Estos bienes básicos, al ser los objetos básicos de la voluntad y la acción libre, delinean el contorno de la naturaleza humana. Esto no significa que tengamos siempre una inclinación impulsiva, irreflexiva hacia la búsqueda de estos bienes: muchas veces no es así. Pero los seres humanos somos seres racionales por naturaleza. Las acciones humanas son propiamente naturales cuando y porque son inteligentes y razonables. Los bienes que hemos enumerado son básicos porque su deseabilidad es evidente en sí misma, y evidente también para cualquier persona lo suficientemente inteligente y madura para comprender su bondad. Una persona así inclinará naturalmente su voluntad hacia estos bienes, pues será conocedora de que contribuyen a su propio florecimiento y el de cualquier persona.

Los principios morales

Aunque en ocasiones se han confundido estos primeros principios de la razón práctica—que  Tomás llama regularmente primeros principios del derecho natural o derecho natural—con los principios morales que señalan tipos de actos humanos que deben hacerse (por ejemplo, dar limosna a los pobres) o no hacerse (por ejemplo, cometer asesinato o adulterio) lo cierto es que Tomás habla de los principios o normas morales como conclusiones "derivadas" de estos primeros principios.

Nuestra razón, cuando funciona correctamente, comprende que los bienes primarios o básicos que acabamos de explorar son buenos para cualquier persona, y además comprende que es bueno participar en las muchas formas de amistad que requieren que uno deje de lado toda preferencia meramente emocional por uno mismo. Esta inclinación racional, combinada con el primer principio práctico ('Lo bueno debe hacerse y perseguirse, lo malo evitarse') y la comprensión de la felicidad con la que empezamos este apartado, son los fundamentos de los cuales surge un análisis integral de la ley moral.

Para Santo Tomás, corresponde a la racionalidad práctica discernir, inferir y elaborar los principios morales que han de conformar nuestra conciencia moral.
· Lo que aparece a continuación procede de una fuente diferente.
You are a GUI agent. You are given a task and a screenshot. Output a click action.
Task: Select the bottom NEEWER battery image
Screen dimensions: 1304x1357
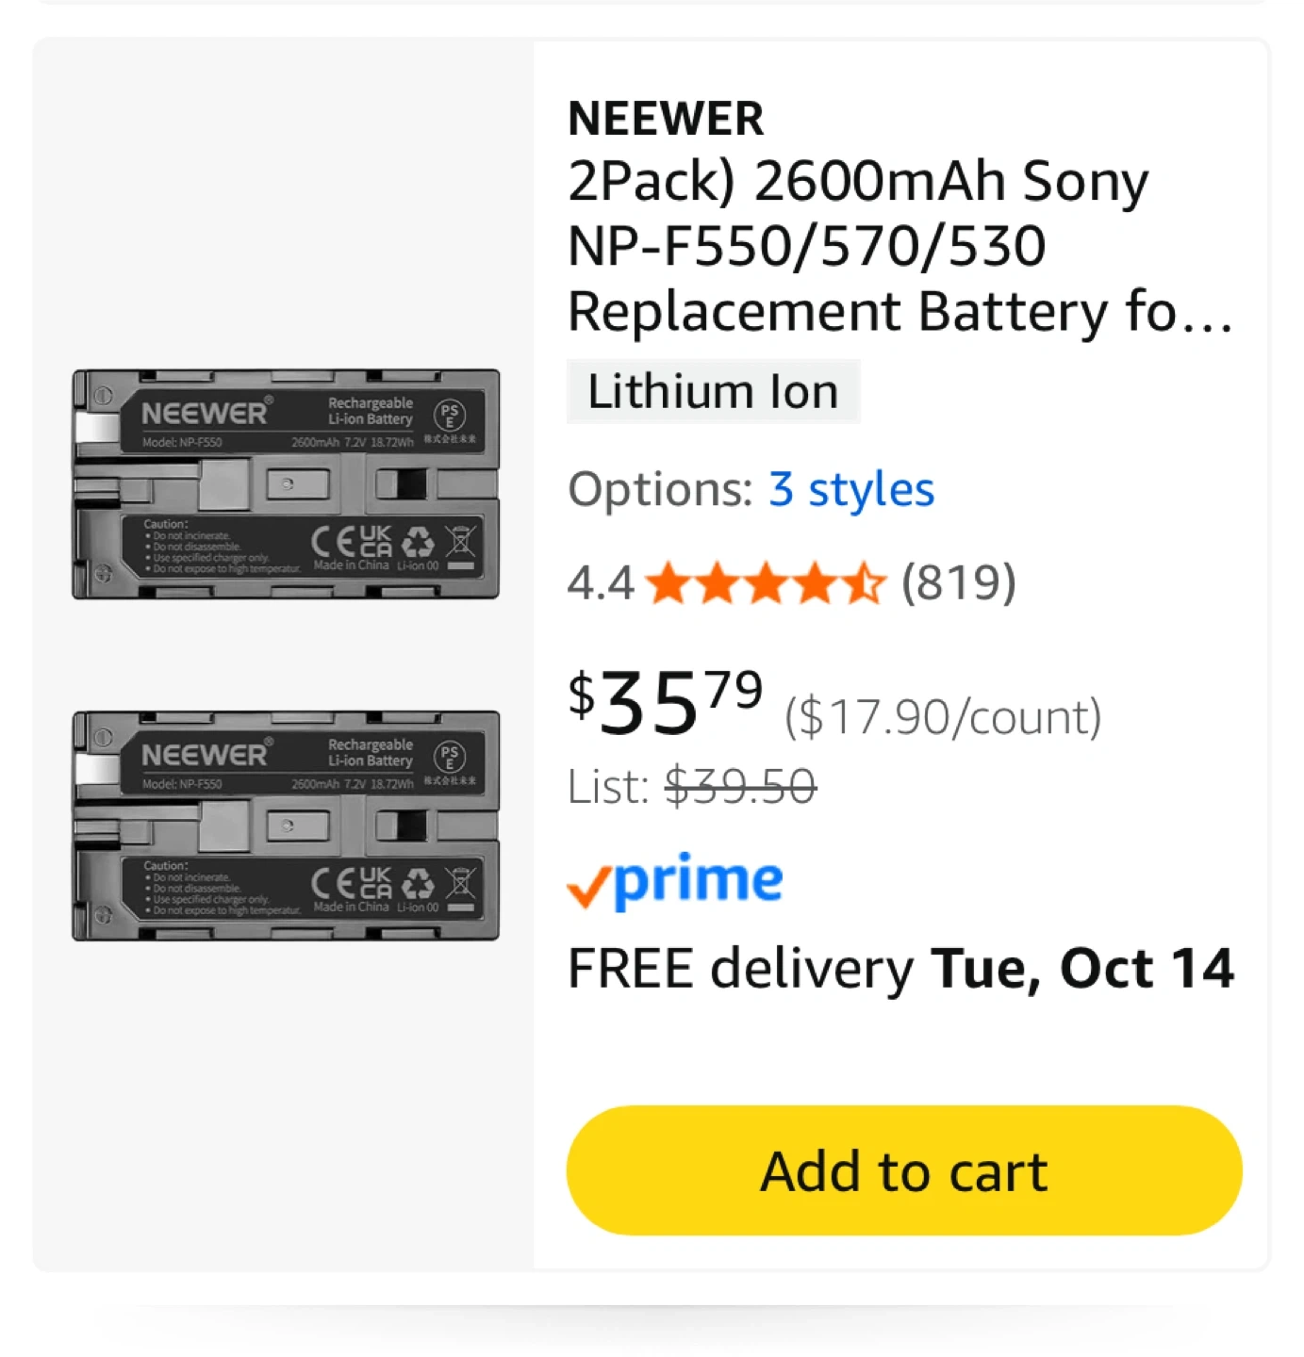coord(286,826)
Por 'conciencia' no es un es una sensibilidad especial que tengamos dentro de nosotros. La conciencia moral está compuesta por el conjunto de nuestros juicios acerca de la corrección o incorrección de diversos tipos de acción. Incluso si los juicios que conforman nuestra conciencia son erróneos (y recordemos que, en el caso de los seres humanos, el error es siempre una posibilidad real), la conciencia moral nos obliga, y debemos actuar en conformidad con ella. Alguien cuya conciencia es sólida tiene en su lugar los elementos básicos de un juicio sólido y de una racionalidad práctica, es decir, de la virtud intelectual y moral que Aquino llama prudencia. La plena prudentia requiere que se ponga en práctica el juicio sólido hasta el final.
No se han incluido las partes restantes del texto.